Some species of Scarabaeinae beetles have highly specific habitat preferences (Halffter 1991), many of them being unable to occupy areas with open vegetation (Klein 1989; Spector & Ayzama 2003; Almeida & Louzada 2009). Such species are strongly influenced by habitat loss and fragmentation, which may restrict their distribution or even cause their local extinction (Davis & Philips 2005; Hernández & Vaz-de-Mello 2009).

The structure of the environment is important in determining dung beetle community composition (Estrada et al. 1998; Halffter & Arellano 2002). Davis et al. (2001), when working with dung beetles in Borneo, observed that the distribution of species across different environmental characteristics may show discrete associations typical to particular biotypes within the landscape. In the Amazon Forest, Gardner et al. (2008) showed that the richness, abundance, and total biomass of dung beetles are strongly affected in environments of secondary forests and in eucalyptus plantations. In addition, changes in habitat complexity modify not only the communities of insects, but the whole fauna associated with forests, reducing the richness of some taxonomic groups and increasing others (Barlow et al. 2007).

In the Atlantic Forest of southern and southeastern Brazil, several studies on dung beetles ecology have been carried out recently (e.g. Louzada & Lopes 1997; Medri & Lopes 2001; Hernández & Vaz-de-Mello 2009; Hernández et al. 2011; Lopes et al. 2011; Silva et al., 2011, 2012). Although the state of Santa Catarina has an historical record of 94 species (Vaz-de-Mello 2000), there is only one recent published work in the state on scarabaeid beetles associated with cattle dung, in which only four species were found in Jaragua do Sul (Flechtmann & Rodrigues 1995). Thus, this paper aims to study the diversity of copro-necrophagous beetles that inhabit fragments of Mixed Ombrophilous Forest in the west-central region of the state of Santa Catarina, with the intent to increase knowledge on the ecology of such species in southern Brazil.

== WORK ITEM A ==
Print the stretch of the dung beetle passage from "Some species of" through "Hernández & Vaz-de-Mello 2009).".
== WORK ITEM B ==
In the dung beetle passage, how many species make up the historical record for the state of Santa Catarina?
== WORK ITEM C ==
Pick up the dung beetle passage after its final sentence and continue it.

== SOURCE INFORMATION ==
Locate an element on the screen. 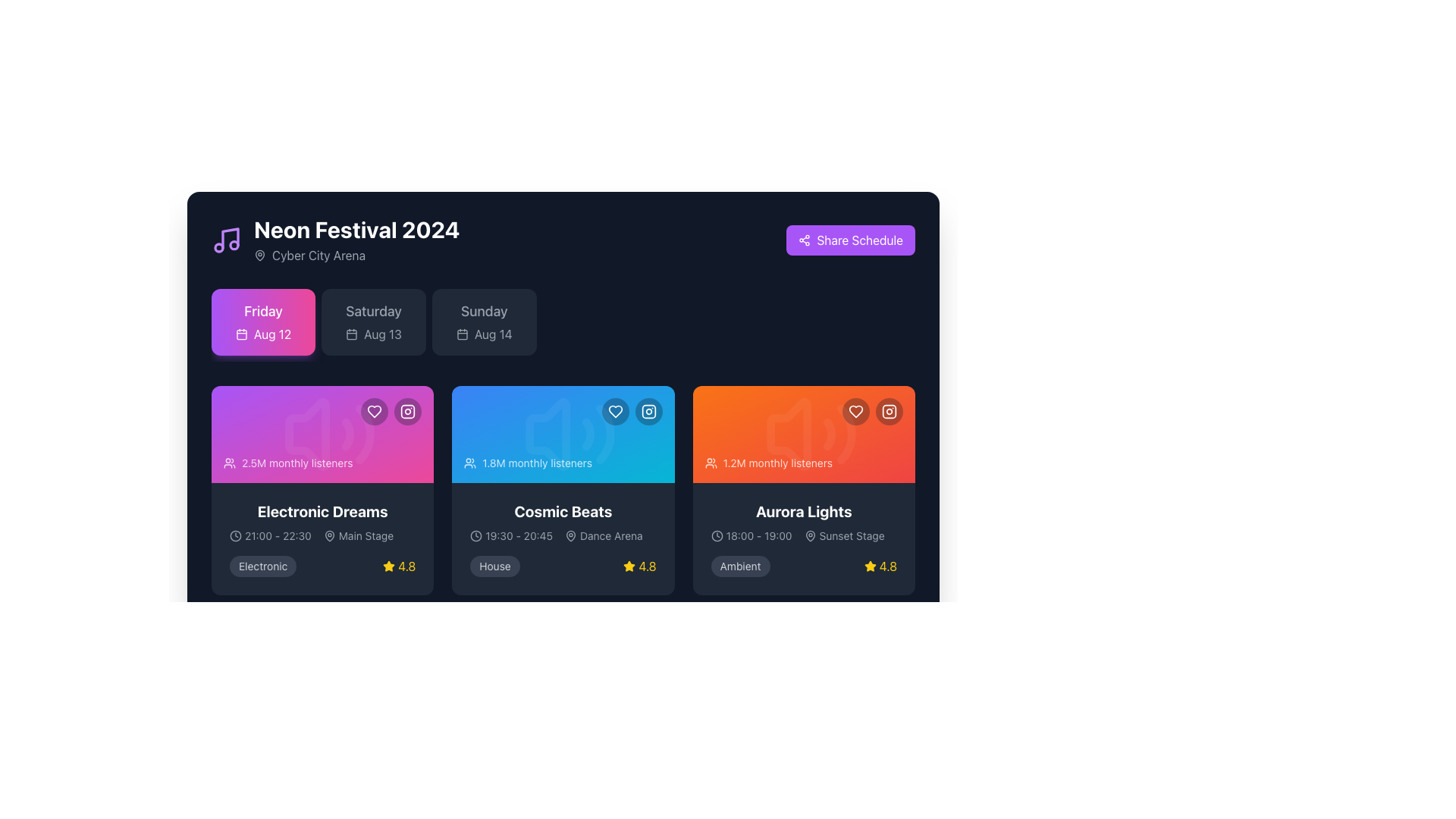  the clickable button in the top-right corner of the 'Aurora Lights' orange card is located at coordinates (889, 412).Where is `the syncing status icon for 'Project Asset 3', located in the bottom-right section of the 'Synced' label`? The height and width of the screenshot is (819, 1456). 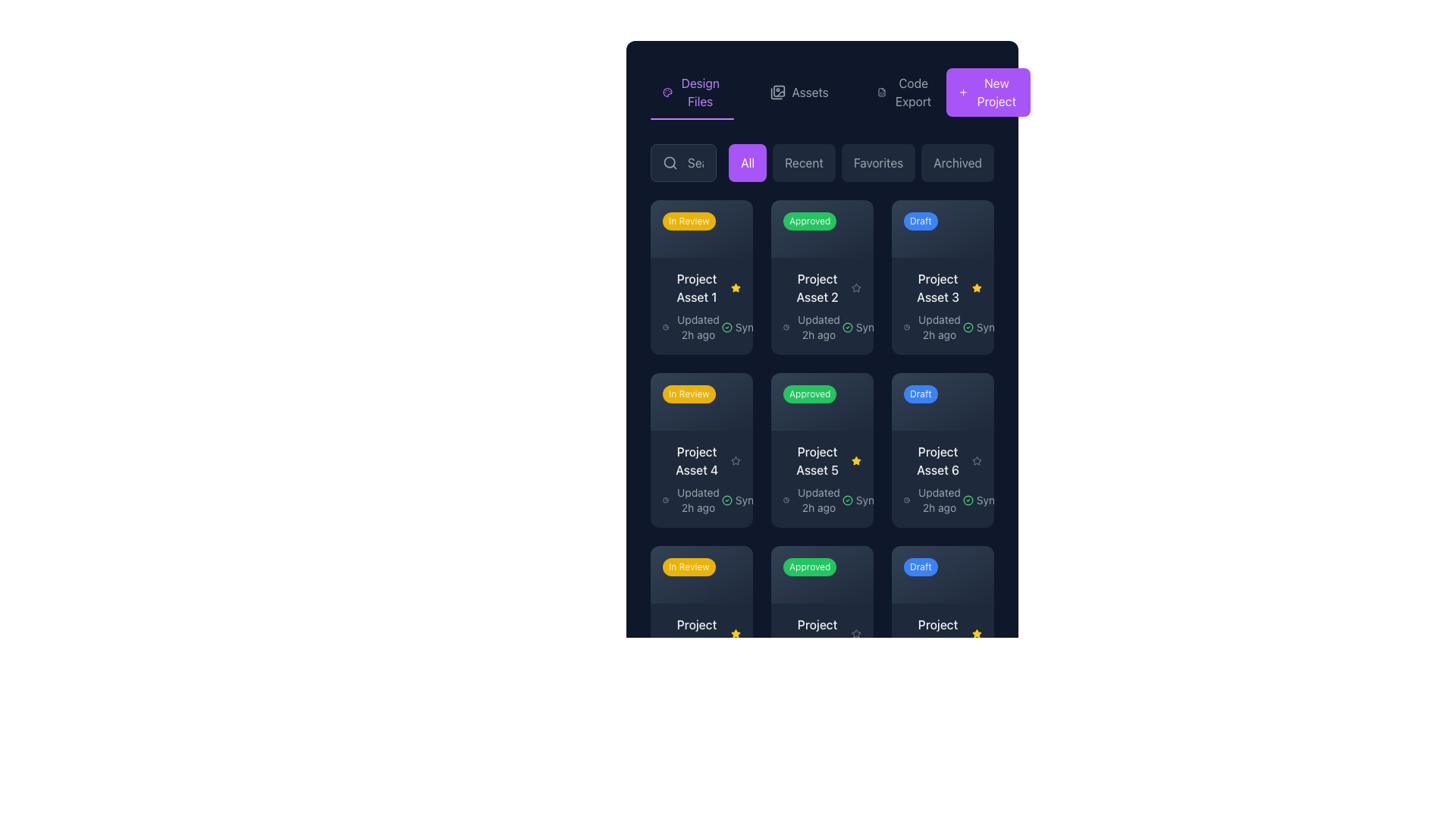
the syncing status icon for 'Project Asset 3', located in the bottom-right section of the 'Synced' label is located at coordinates (967, 326).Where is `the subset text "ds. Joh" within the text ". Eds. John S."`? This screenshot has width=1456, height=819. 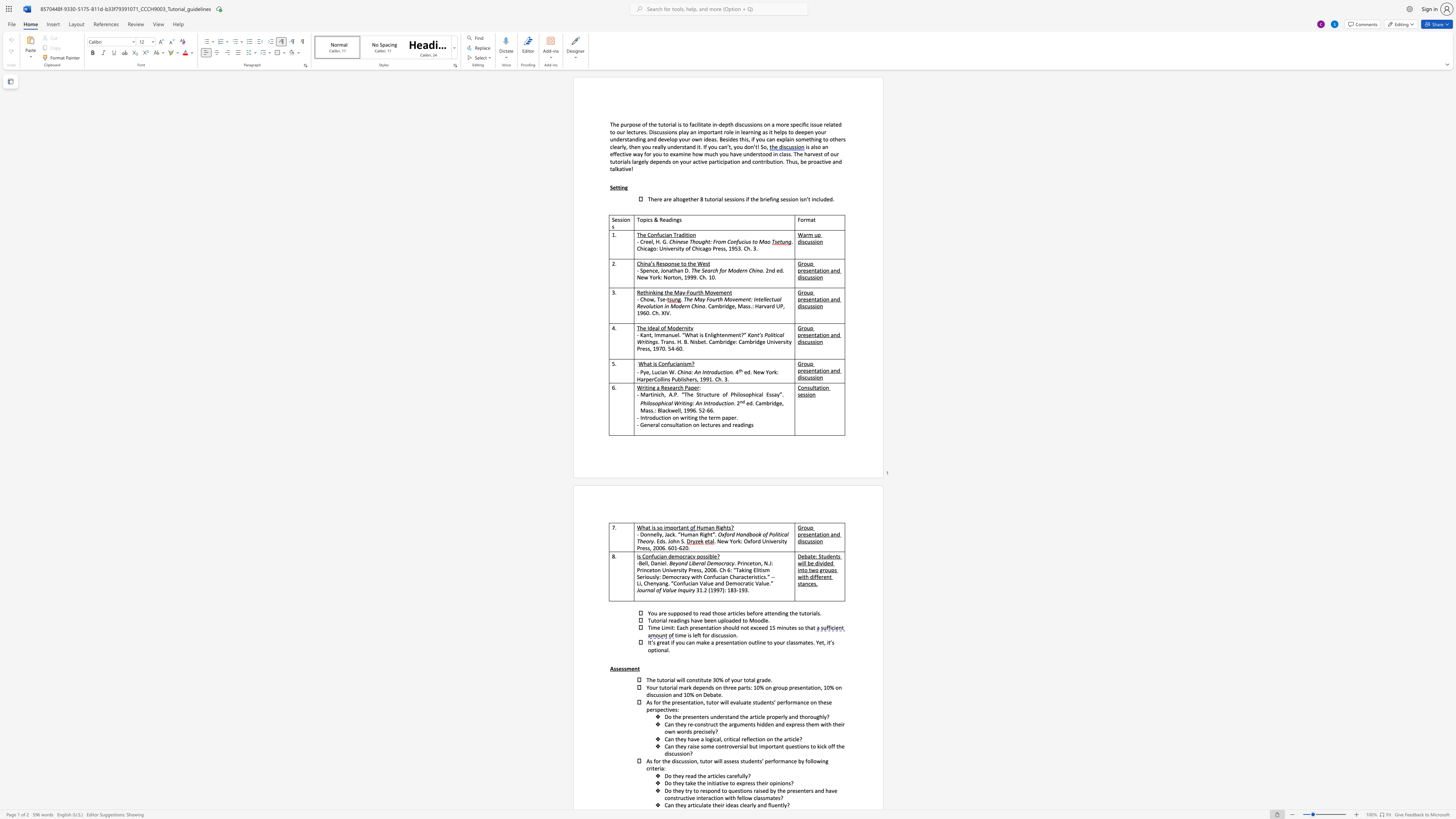
the subset text "ds. Joh" within the text ". Eds. John S." is located at coordinates (659, 540).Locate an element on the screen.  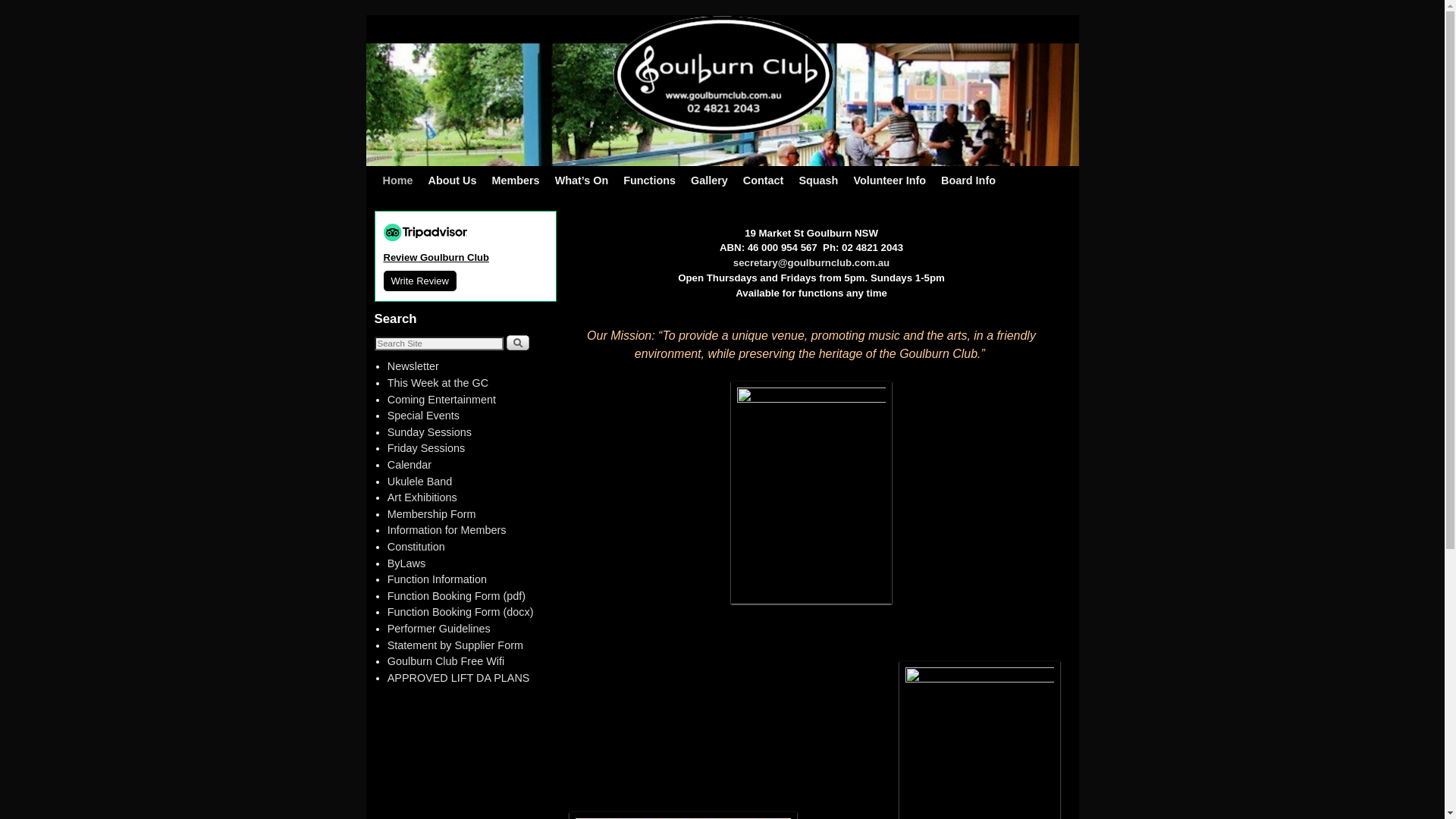
'Contact' is located at coordinates (764, 180).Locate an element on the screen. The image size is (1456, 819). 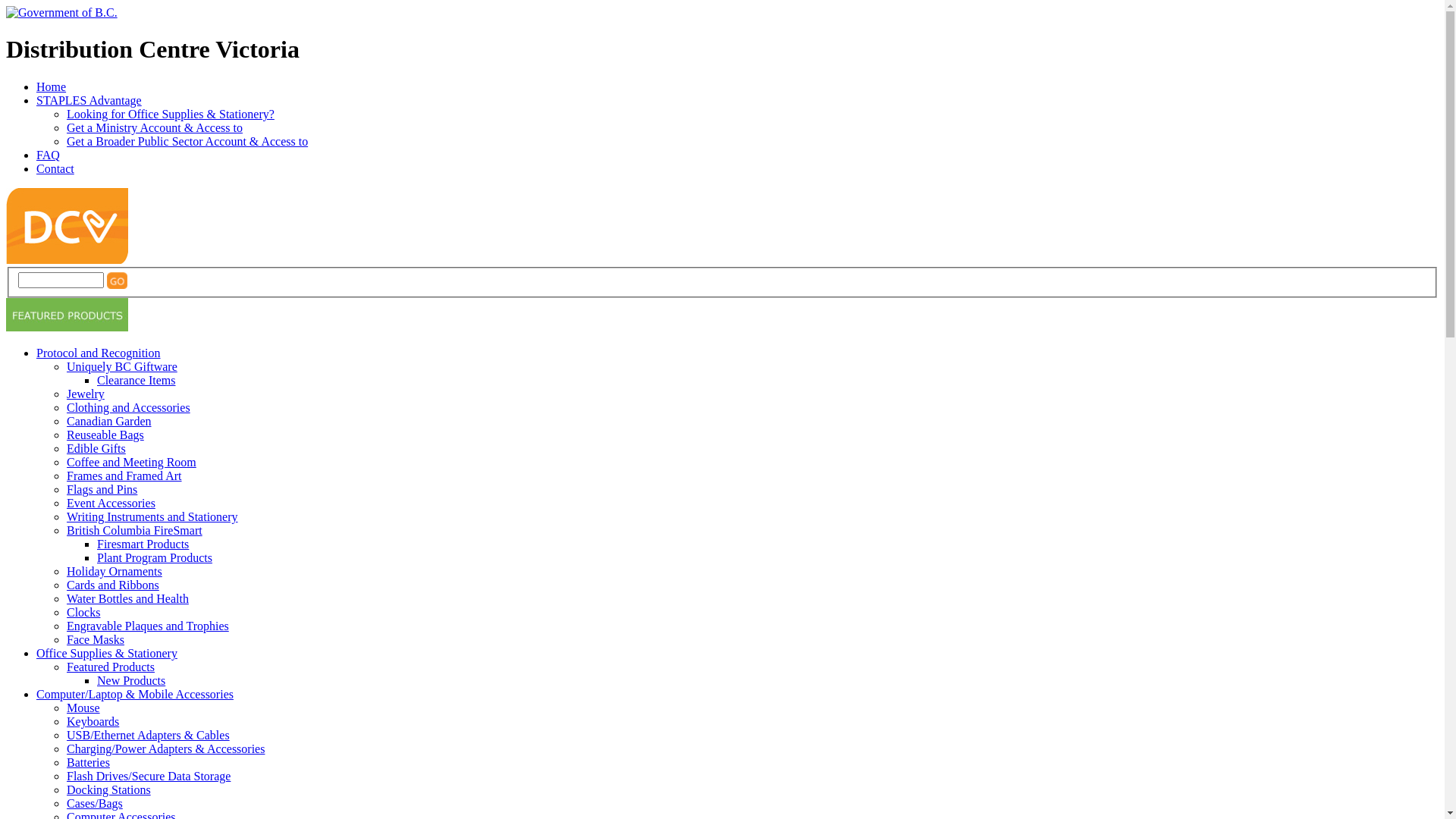
'Uniquely BC Giftware' is located at coordinates (65, 366).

== TASK ANSWER A ==
Some species of Scarabaeinae beetles have highly specific habitat preferences (Halffter 1991), many of them being unable to occupy areas with open vegetation (Klein 1989; Spector & Ayzama 2003; Almeida & Louzada 2009). Such species are strongly influenced by habitat loss and fragmentation, which may restrict their distribution or even cause their local extinction (Davis & Philips 2005; Hernández & Vaz-de-Mello 2009).

== TASK ANSWER B ==
94 species.

== TASK ANSWER C ==
The study was conducted in the municipality of Campos Novos, Santa Catarina (27º23'S, 51º12'W), where there are small fragments of Atlantic Forest in the midst of large crop fields of soybean, maize, and wheat. Sampling sites were located at a mean altitude of 945 m, with mild mesothermal climate, according to the climatic classification of Köppen (Pandolfo et al. 2002) and Mixed Ombrophilous Forest formation (Leite & Klein 1990).

Twenty sampling areas were established, which corresponded to twenty Atlantic Forest fragments in the midst of maize fields. In such fragments various mammalian species of native fauna can be found, and in some of them, there is the presence of cattle. These fragments were spread over an area of approximately 400 km2. Most sampling was carried out from February 7th to 20th, 2011, during the summer. Each area was sampled only once during the period.

For capturing the beetles, pitfall traps were used, because they are the most common method for sampling active invertebrates on soil surface (Southwood 1994). Traps were made with plastic pots with 30 cm in circumference and 20 cm height, corresponding to a volume of 1.5 liters. Such traps were buried in the ground to their top edge and protected by a plastic cap supported by small wooden sticks. Within the traps, a layer of water (200 ml) with detergent was added. Human feces were used as bait (10 g) as well as bits of pork in decomposition (10 g), to attract coprophagous and necrophagous species, respectively, with the bait hanging from the lid of the pot in a small bag of thin cloth.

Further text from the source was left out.